Saved entries
= Beginning of Section =

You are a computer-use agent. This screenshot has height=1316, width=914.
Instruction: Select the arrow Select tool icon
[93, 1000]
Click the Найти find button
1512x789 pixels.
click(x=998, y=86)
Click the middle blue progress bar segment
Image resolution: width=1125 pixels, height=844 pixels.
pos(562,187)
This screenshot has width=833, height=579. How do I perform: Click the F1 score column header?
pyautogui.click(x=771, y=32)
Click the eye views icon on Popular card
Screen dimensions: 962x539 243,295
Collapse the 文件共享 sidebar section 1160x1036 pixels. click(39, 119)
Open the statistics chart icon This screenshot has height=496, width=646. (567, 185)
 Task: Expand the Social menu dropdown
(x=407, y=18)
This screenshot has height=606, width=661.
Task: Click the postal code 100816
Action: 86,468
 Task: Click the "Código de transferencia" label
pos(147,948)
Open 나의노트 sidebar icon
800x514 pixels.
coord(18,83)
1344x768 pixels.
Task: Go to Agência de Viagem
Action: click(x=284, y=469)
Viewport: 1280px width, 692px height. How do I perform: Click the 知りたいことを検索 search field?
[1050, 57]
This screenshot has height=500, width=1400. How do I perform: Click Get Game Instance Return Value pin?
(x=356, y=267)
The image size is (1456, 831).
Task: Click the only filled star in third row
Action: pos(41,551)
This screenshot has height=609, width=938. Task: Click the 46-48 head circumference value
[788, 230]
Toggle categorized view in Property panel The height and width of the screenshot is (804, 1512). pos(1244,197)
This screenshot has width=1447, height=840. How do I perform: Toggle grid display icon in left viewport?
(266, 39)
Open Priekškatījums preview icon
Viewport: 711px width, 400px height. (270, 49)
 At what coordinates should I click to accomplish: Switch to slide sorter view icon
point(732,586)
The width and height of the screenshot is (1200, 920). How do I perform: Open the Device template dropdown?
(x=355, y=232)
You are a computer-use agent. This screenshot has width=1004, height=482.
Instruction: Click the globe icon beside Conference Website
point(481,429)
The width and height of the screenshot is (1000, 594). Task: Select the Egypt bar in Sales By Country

= End of Section =

■ **DESCRIPTION OF THE TASK**:
The range begins at the line containing "Open Priekškatījums preview icon" and ends at the last line of the entries; reproduce it exactly.

■ **REPLY TO THE TASK**:
Open Priekškatījums preview icon
Viewport: 711px width, 400px height. (270, 49)
 At what coordinates should I click to accomplish: Switch to slide sorter view icon
point(732,586)
The width and height of the screenshot is (1200, 920). How do I perform: Open the Device template dropdown?
(x=355, y=232)
You are a computer-use agent. This screenshot has width=1004, height=482.
Instruction: Click the globe icon beside Conference Website
point(481,429)
The width and height of the screenshot is (1000, 594). Task: Select the Egypt bar in Sales By Country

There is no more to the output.